Find and copy every line in the records that includes the string "Toggle".

──────────────────────────────

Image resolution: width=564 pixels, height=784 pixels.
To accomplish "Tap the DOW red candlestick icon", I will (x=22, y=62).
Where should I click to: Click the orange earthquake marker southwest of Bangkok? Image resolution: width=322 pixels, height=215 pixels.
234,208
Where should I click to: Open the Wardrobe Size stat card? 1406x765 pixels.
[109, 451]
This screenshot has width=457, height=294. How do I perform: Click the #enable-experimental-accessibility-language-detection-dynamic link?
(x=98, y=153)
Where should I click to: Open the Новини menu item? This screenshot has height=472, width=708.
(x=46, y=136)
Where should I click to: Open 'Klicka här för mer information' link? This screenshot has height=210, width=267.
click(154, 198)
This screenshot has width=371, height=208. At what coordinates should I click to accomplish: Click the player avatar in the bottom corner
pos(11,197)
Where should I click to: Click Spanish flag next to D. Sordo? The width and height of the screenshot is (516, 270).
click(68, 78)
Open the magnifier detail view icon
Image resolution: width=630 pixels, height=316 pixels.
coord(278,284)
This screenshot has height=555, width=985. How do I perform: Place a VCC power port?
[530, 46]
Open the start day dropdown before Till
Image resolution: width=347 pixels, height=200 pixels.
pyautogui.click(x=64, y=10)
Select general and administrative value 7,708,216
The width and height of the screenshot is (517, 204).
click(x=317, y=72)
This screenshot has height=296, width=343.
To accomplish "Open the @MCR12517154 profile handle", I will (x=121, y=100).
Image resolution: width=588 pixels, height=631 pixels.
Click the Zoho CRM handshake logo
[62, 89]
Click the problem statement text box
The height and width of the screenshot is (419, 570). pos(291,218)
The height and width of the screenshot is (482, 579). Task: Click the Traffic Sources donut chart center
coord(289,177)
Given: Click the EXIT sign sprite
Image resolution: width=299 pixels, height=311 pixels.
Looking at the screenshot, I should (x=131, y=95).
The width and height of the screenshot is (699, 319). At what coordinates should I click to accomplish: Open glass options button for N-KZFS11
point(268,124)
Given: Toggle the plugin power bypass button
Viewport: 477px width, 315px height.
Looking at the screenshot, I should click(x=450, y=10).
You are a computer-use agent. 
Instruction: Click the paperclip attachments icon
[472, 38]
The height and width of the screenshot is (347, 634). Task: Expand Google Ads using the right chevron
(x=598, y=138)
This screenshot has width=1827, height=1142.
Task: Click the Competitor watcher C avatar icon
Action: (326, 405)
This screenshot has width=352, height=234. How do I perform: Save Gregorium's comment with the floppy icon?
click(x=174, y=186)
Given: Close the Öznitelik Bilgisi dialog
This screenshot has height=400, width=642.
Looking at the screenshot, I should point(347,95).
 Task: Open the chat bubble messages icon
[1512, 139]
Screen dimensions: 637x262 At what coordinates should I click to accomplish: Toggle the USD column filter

──────────────────────────────

* **Reply**:
Given: Toggle the plugin power bypass button
Screen dimensions: 637x262 At what coordinates should I click to accomplish: Toggle the USD column filter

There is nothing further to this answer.